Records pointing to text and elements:
start

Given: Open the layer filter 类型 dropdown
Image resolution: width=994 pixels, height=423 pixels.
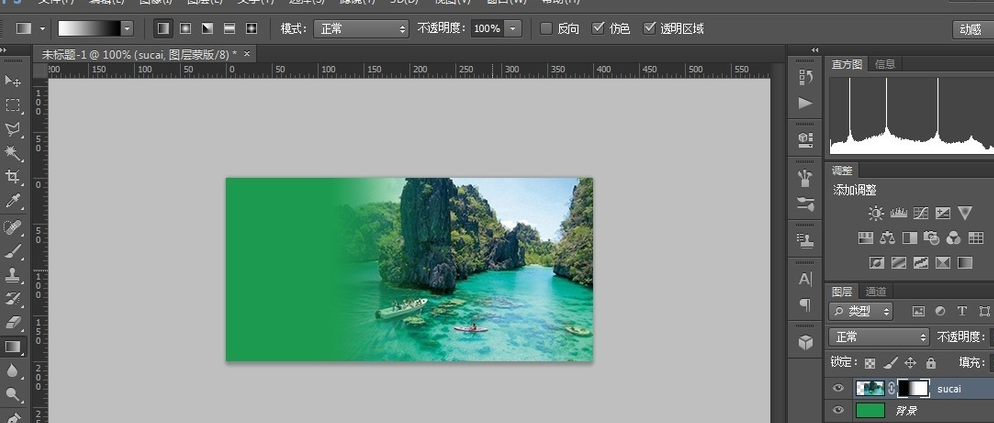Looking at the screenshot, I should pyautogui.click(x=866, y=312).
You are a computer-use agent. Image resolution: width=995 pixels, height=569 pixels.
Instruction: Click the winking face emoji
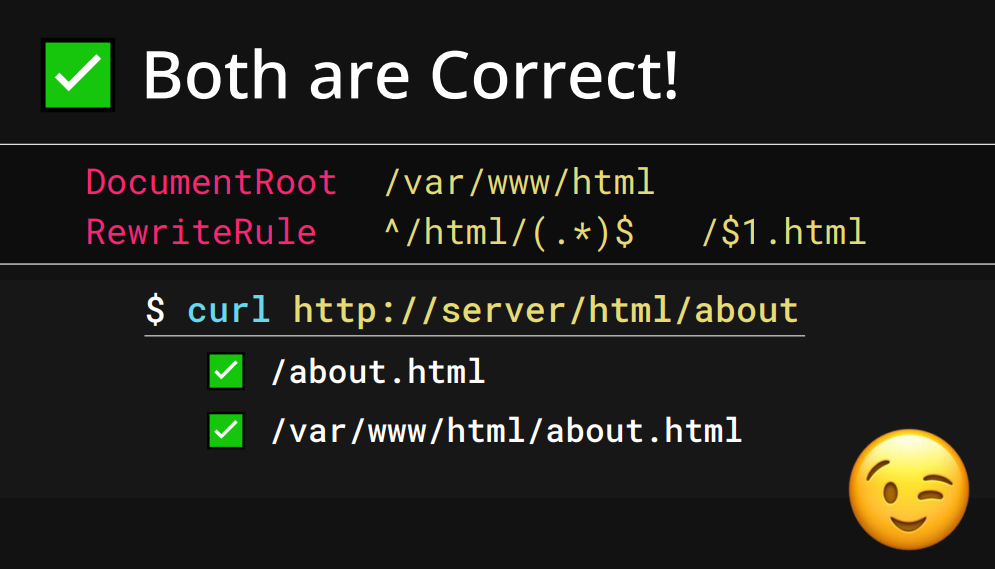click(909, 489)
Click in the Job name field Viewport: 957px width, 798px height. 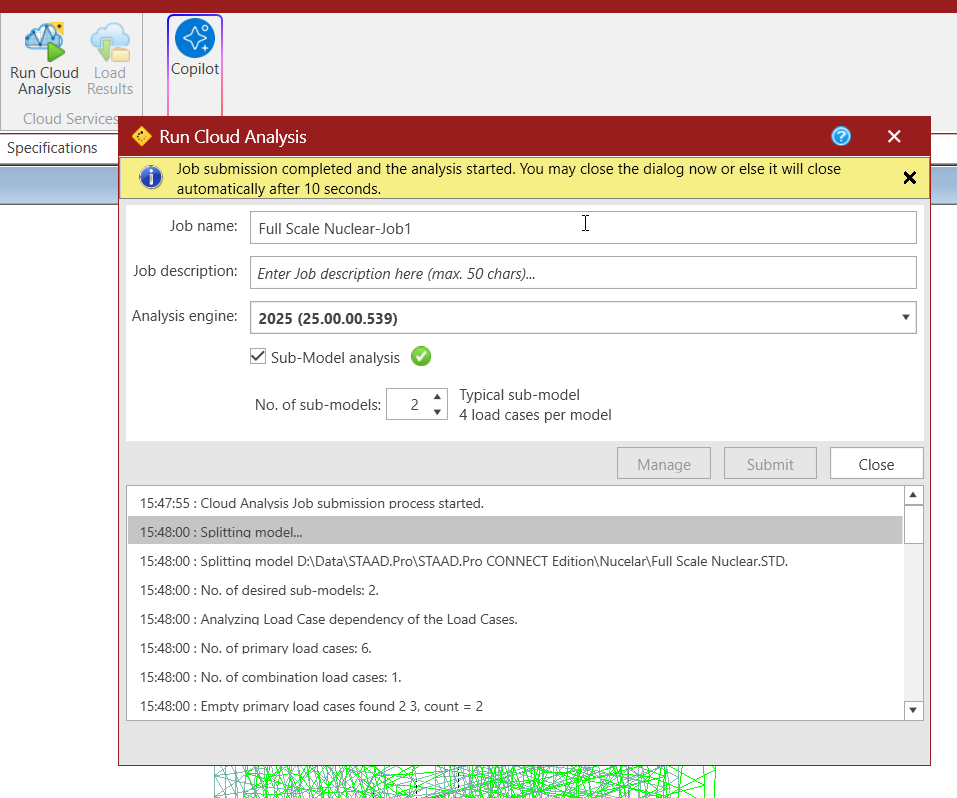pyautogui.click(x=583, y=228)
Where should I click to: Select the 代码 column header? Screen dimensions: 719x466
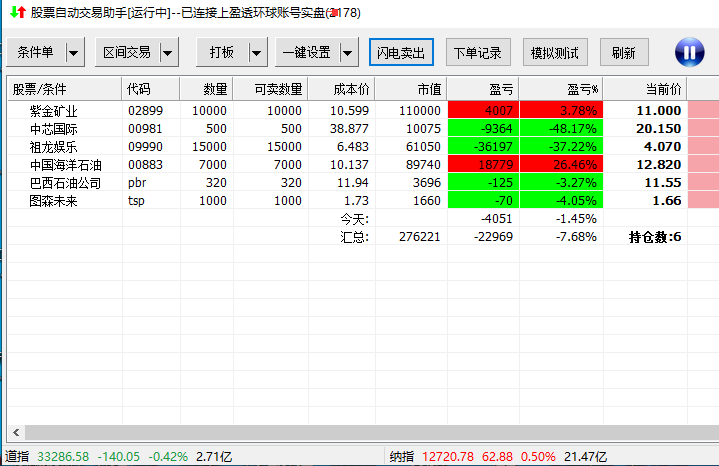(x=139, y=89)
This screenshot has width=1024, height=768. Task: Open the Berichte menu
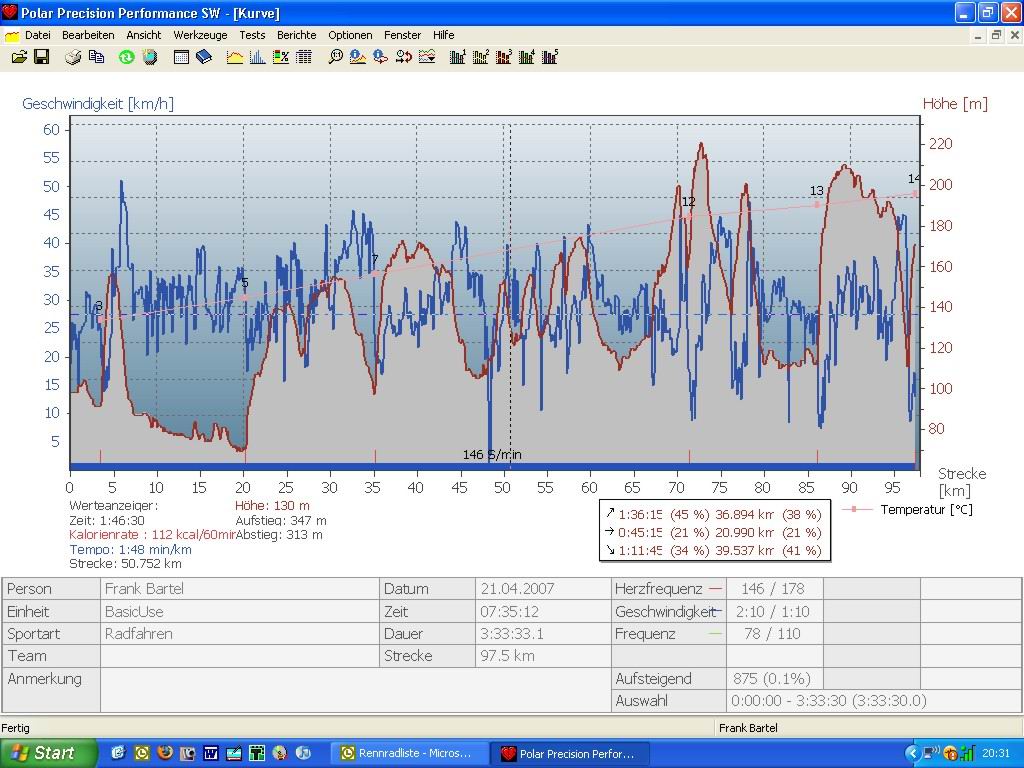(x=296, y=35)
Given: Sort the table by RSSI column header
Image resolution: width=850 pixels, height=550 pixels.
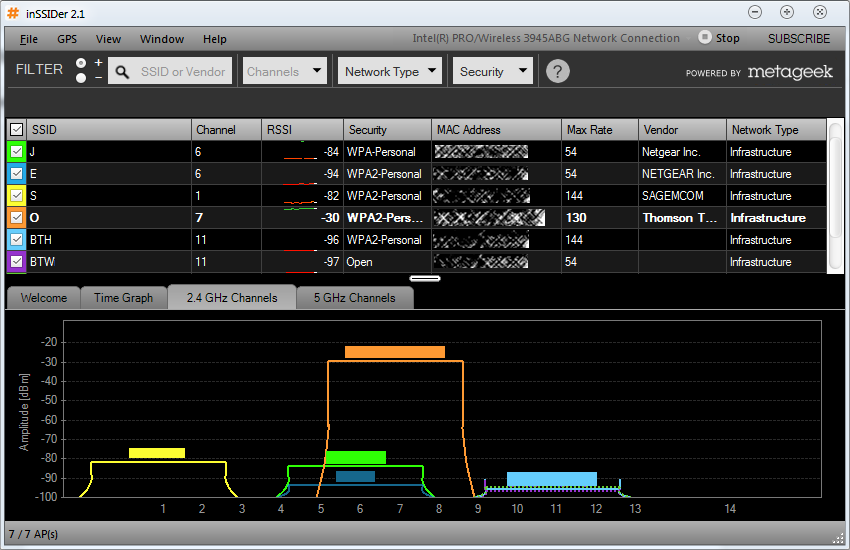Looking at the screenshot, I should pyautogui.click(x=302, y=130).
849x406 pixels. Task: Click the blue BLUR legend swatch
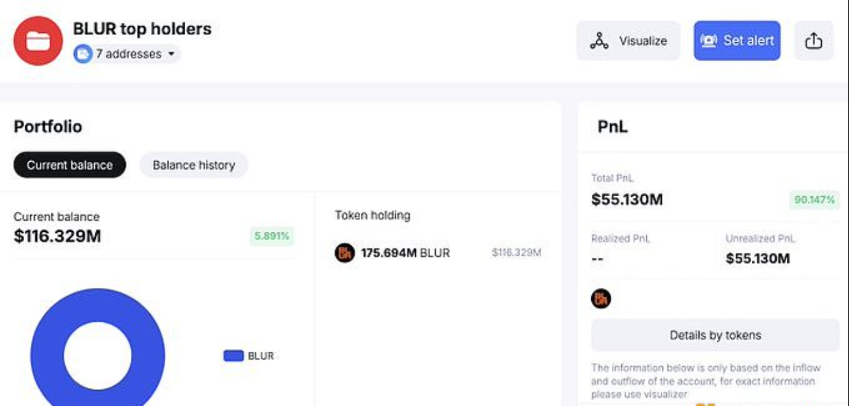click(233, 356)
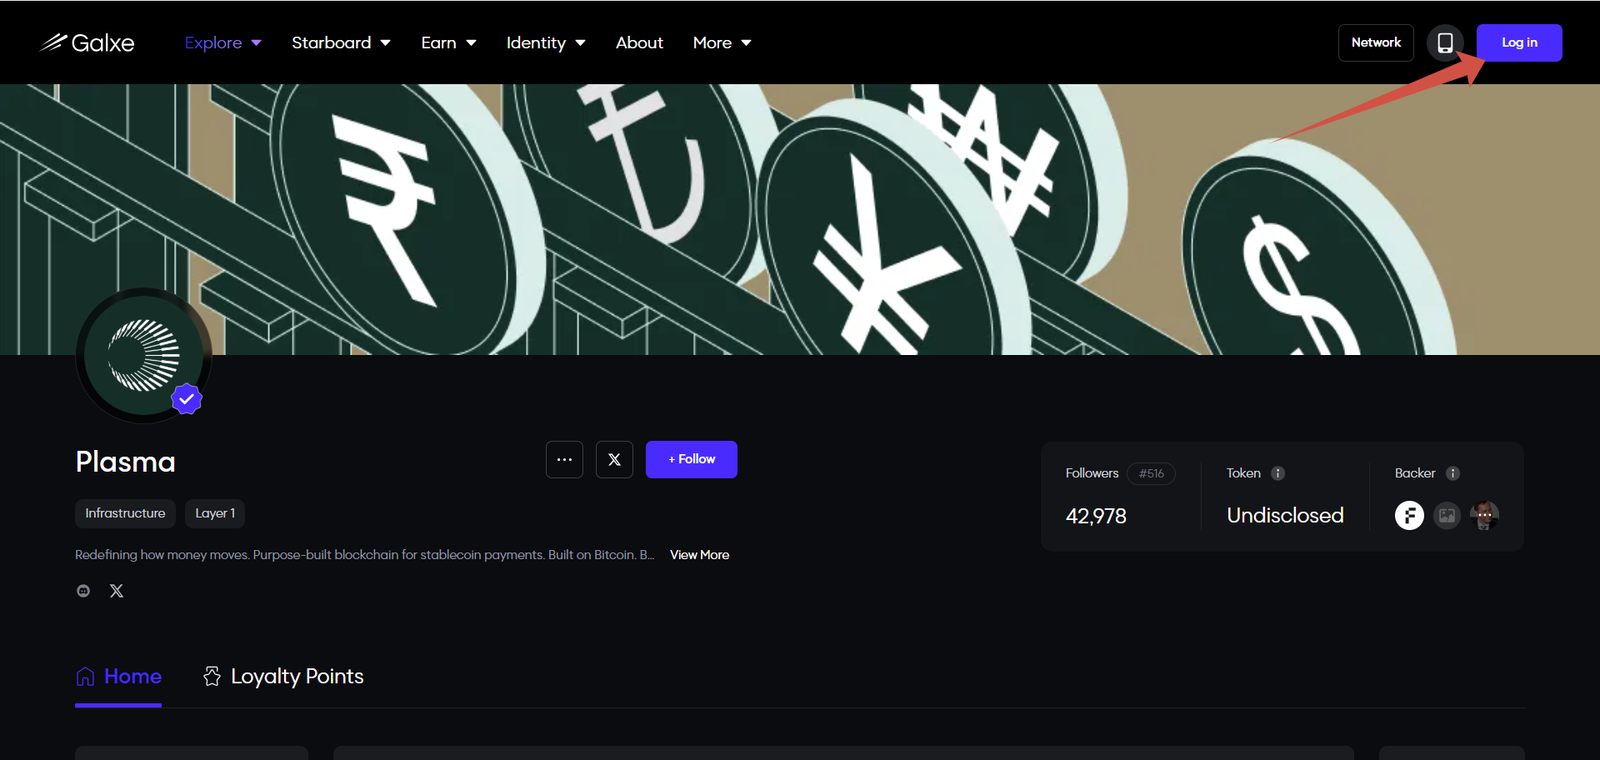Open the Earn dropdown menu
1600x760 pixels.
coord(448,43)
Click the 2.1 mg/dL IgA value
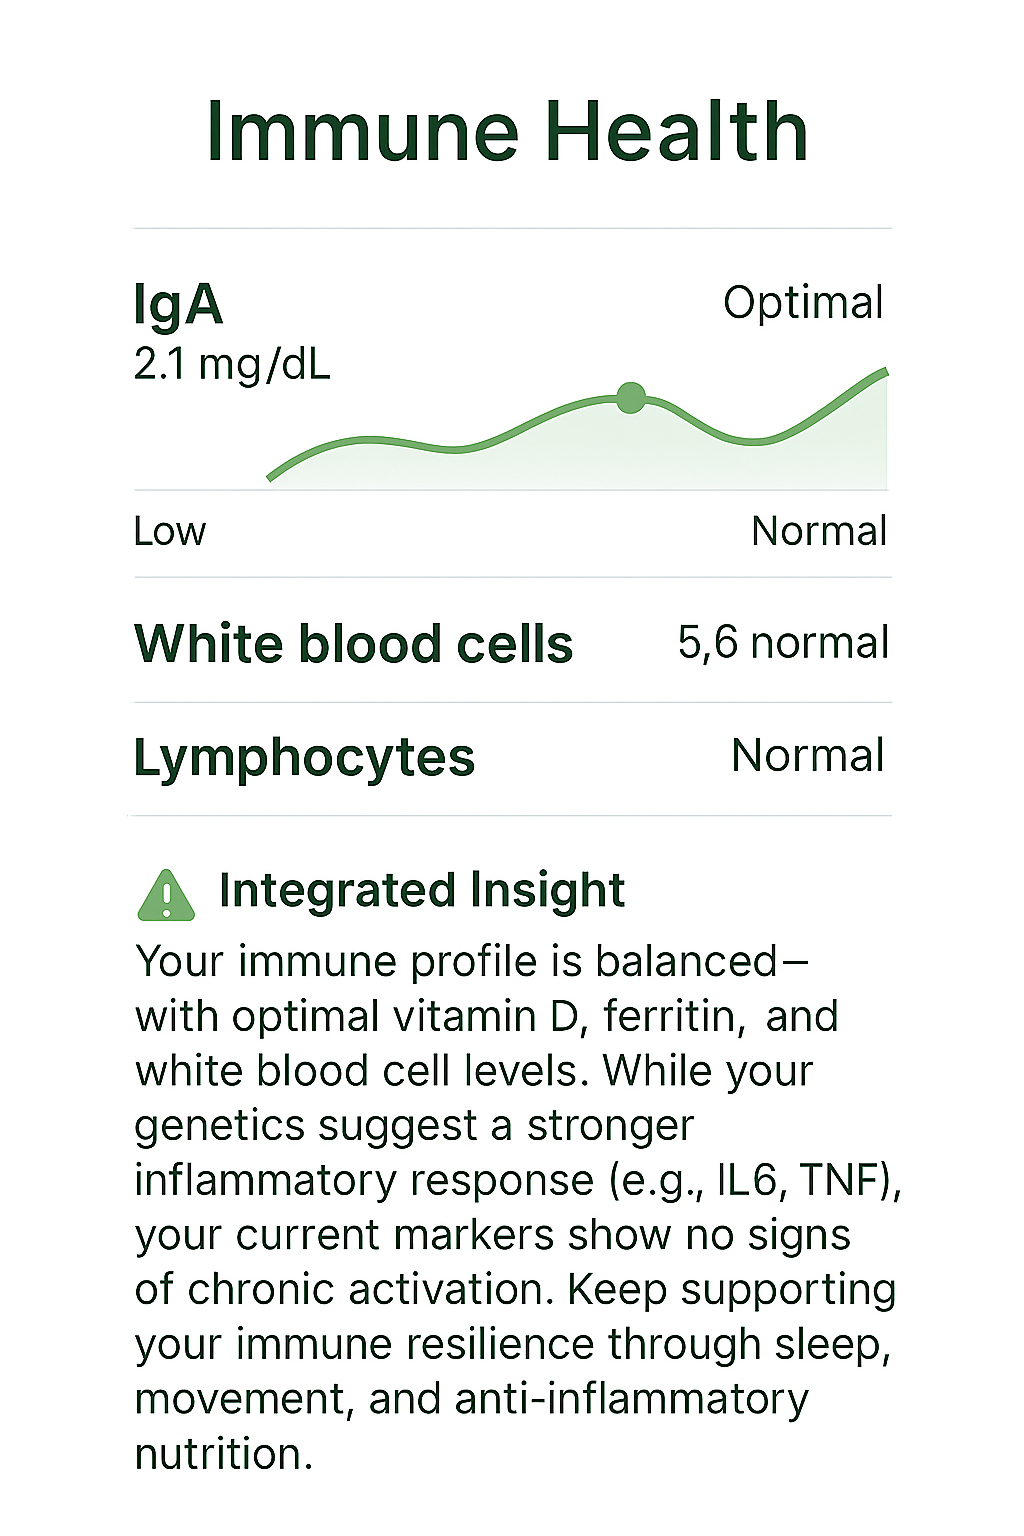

end

Task instructions: Can you retype, with no changes, the lines from the one containing "849x406 pixels. Task: Click" through the end of the records, both ends included, leaving the pictures out of your answer?

Task answer:
849x406 pixels. Task: Click the blue BLUR legend swatch
click(233, 356)
Open the Earn dropdown menu
1600x760 pixels.
coord(448,43)
Click the 2.1 mg/dL IgA value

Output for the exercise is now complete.